Bleibt ein Gichtanfall unbehandelt, kann sich dieser mit starken Schmerzen über zwei Wochen hinziehen. Bei wiederholten Anfällen bleiben Gelenkschäden zurück. Um einen Gichtanfall zu diagnostizieren, werden Gelenk, Harnsäure sowie Entzündungswerte untersucht. Chronische Gicht und akute Anfälle können erfolgreich mit Medikamenten behandelt werden. Heilbar ist die Gicht jedoch nicht. Betroffene sind auf Lebzeiten auf Medikamente und einen purinarmen Lebensstil angewiesen.

Dieser empfiehlt viel Gemüse und Milchprodukte, wenig Fleisch, keinen oder wenig Alkohol und wenig Softdrinks. Zusätzlich sollten täglich zwei Liter Flüssigkeit in Form von Wasser, Milch, Kaffee oder Tee eingenommen werden. Bei einer Gewichtsreduktion wird langsames Abnehmen und eine erhöhte Vitamin-C-Zufuhr empfohlen.

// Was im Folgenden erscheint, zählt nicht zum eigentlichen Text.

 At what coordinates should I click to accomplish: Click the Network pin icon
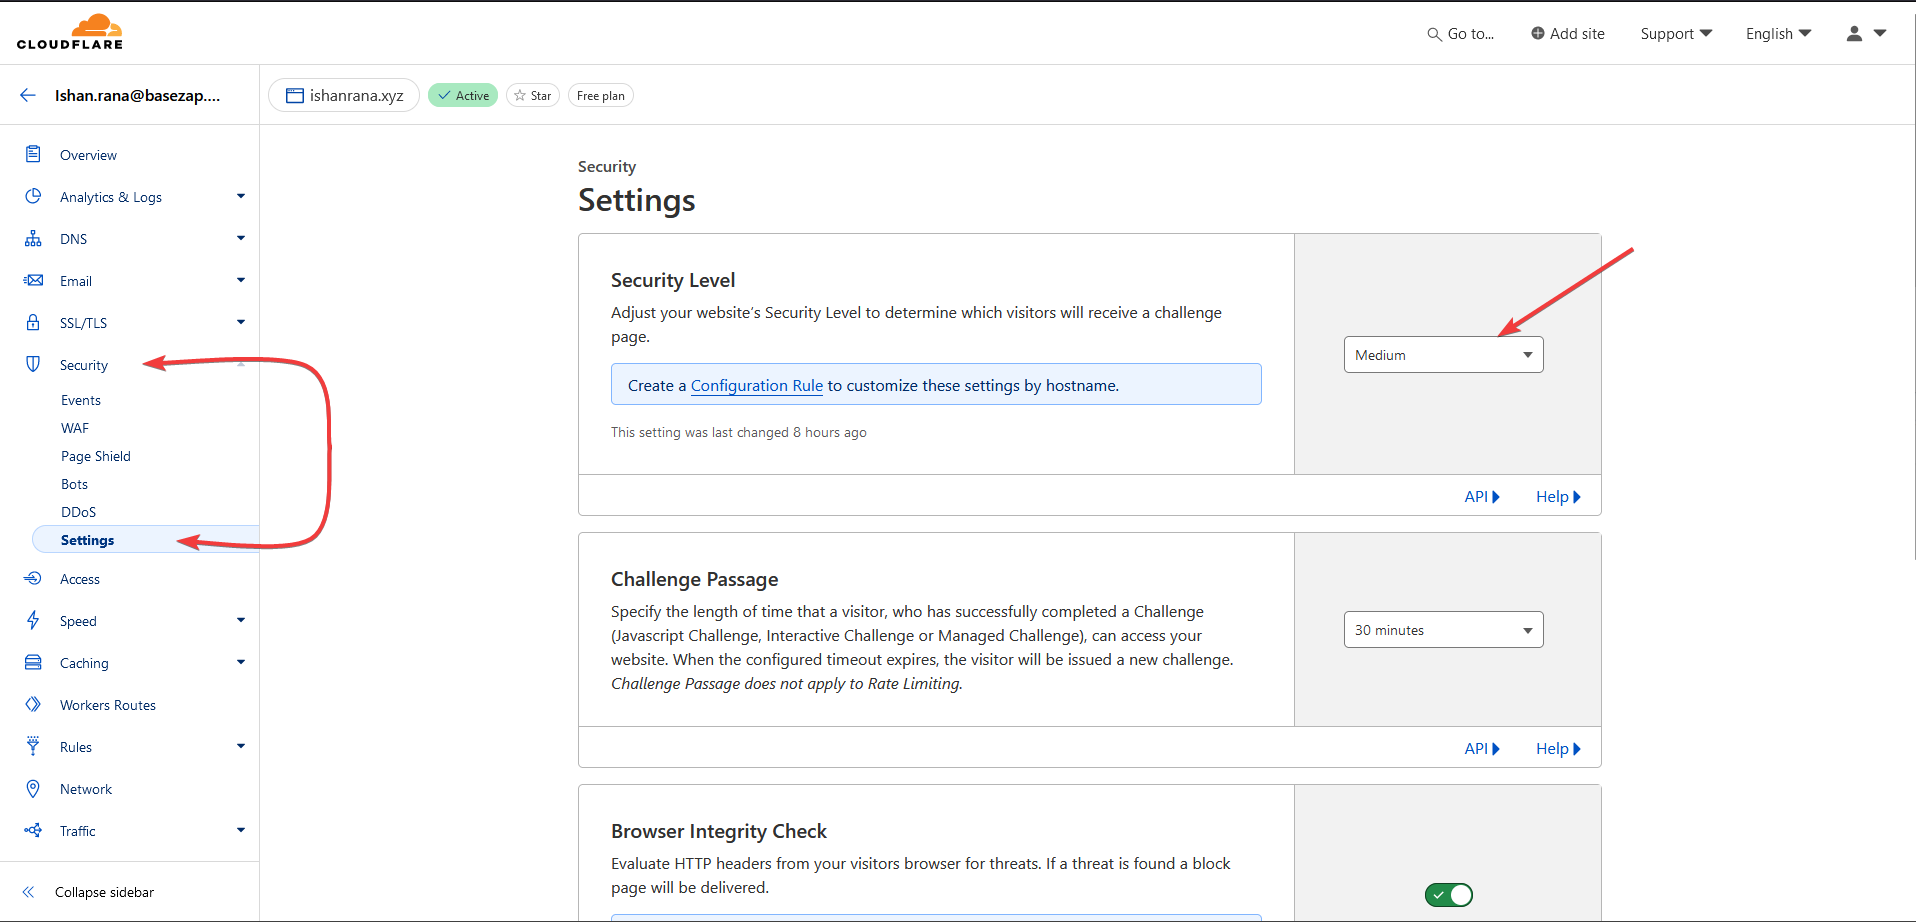click(x=33, y=788)
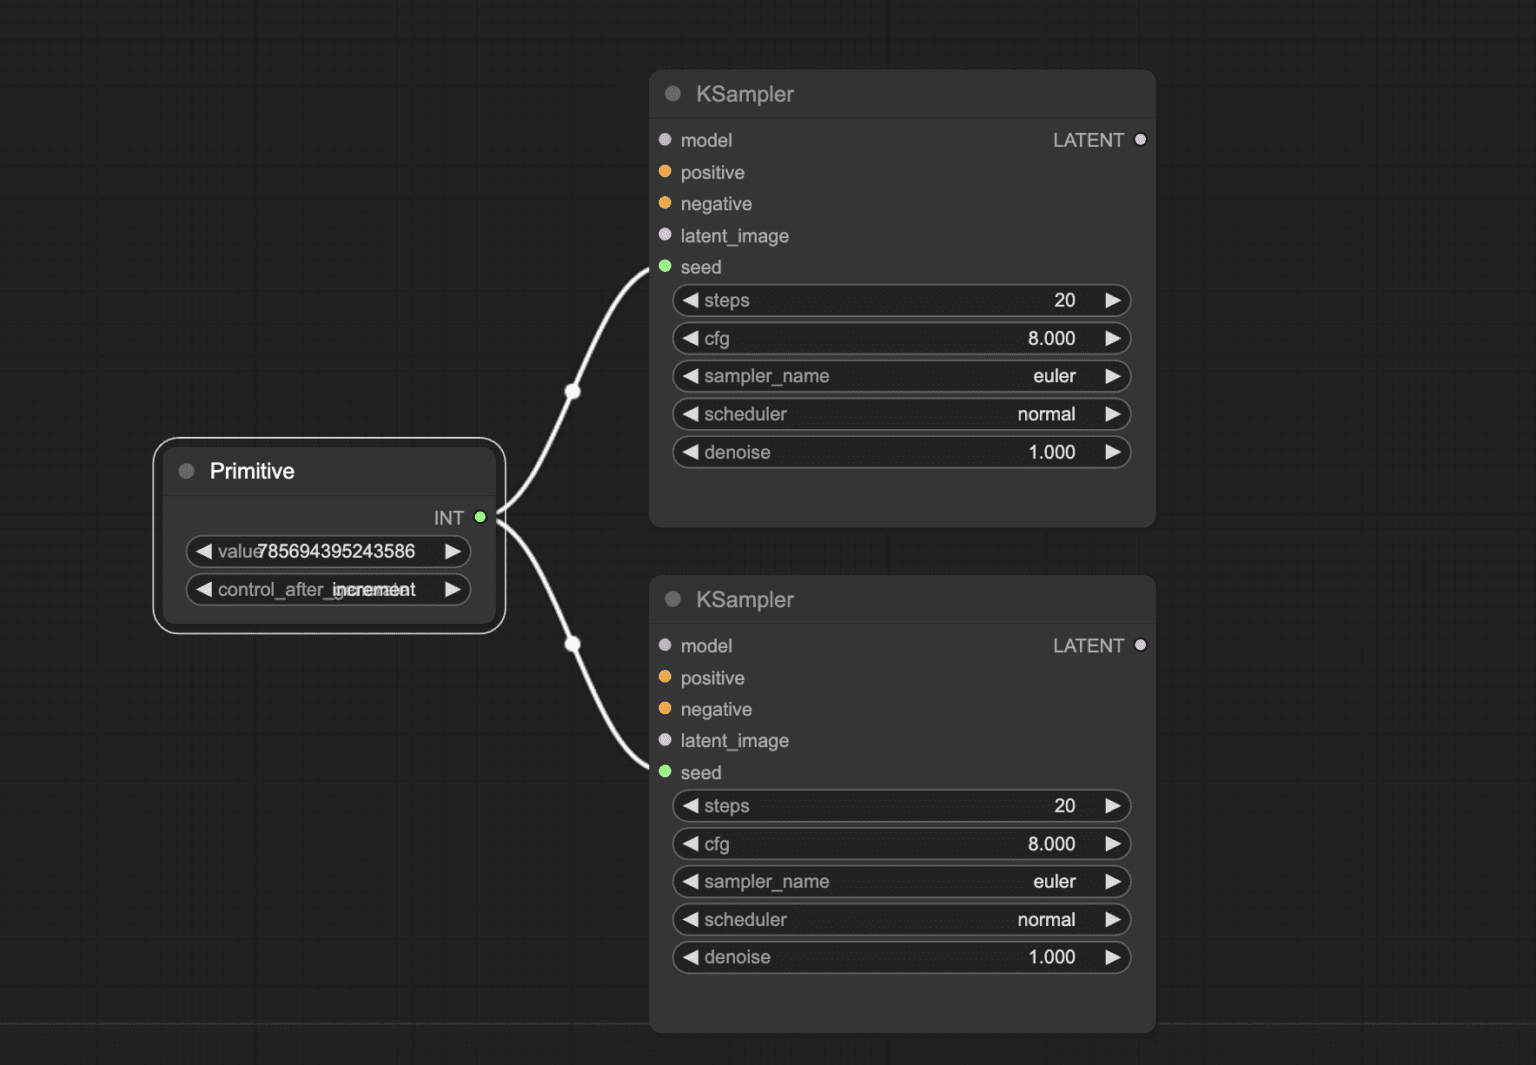Open the sampler_name dropdown on top KSampler
The height and width of the screenshot is (1065, 1536).
point(900,376)
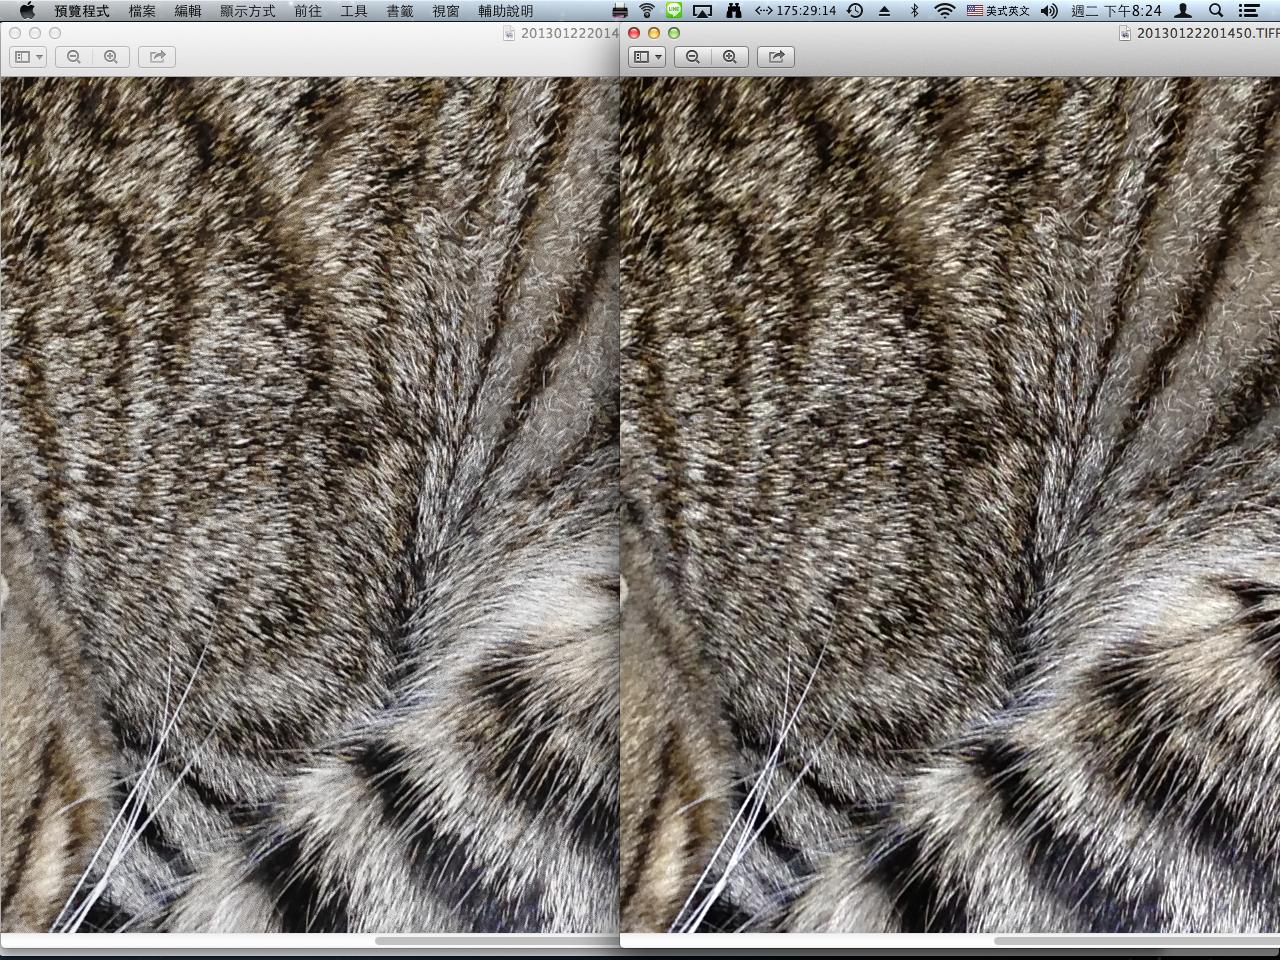Expand sidebar view dropdown in right window
This screenshot has height=960, width=1280.
[x=647, y=57]
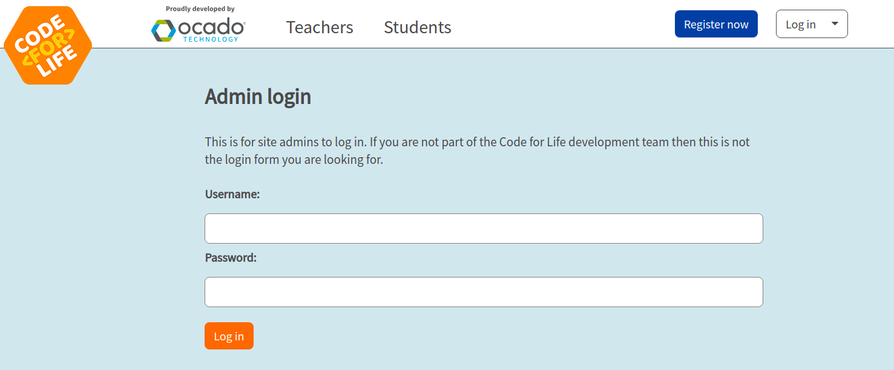The image size is (894, 370).
Task: Click the Proudly developed by caption
Action: (x=200, y=9)
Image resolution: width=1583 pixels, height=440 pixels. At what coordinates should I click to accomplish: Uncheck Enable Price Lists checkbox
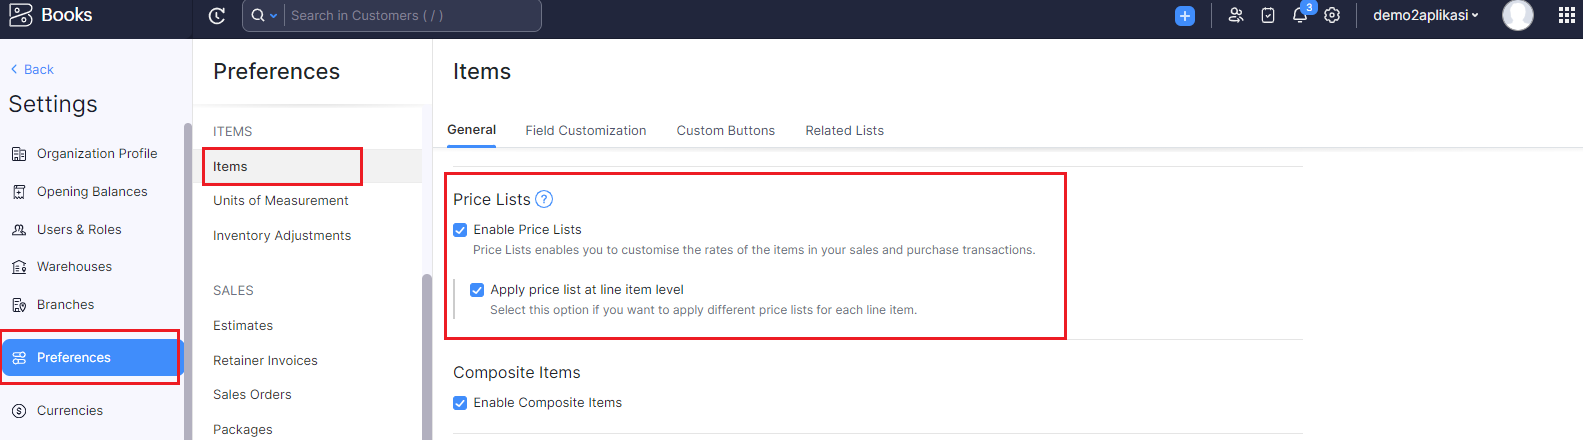(460, 230)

Im weiteren Verlauf der Veranstaltung gab die Oberärztin wichtige Tipps zum Umgang mit der Erkrankung sowie alternative Therapien. So gibt es beispielsweise einen Purinrechner in Form einer App, der Betroffenen schnell und verständlich deutlich macht, was und wie viel verzehrt werden darf. „Ein totaler Verzicht bestimmter Lebensmittel ist nicht notwendig“, gibt Anke Graß Entwarnung. Viel wichtiger sei ein bedachter Lebensstil mit besonderer Rücksicht auf die umgestellte Ernährung.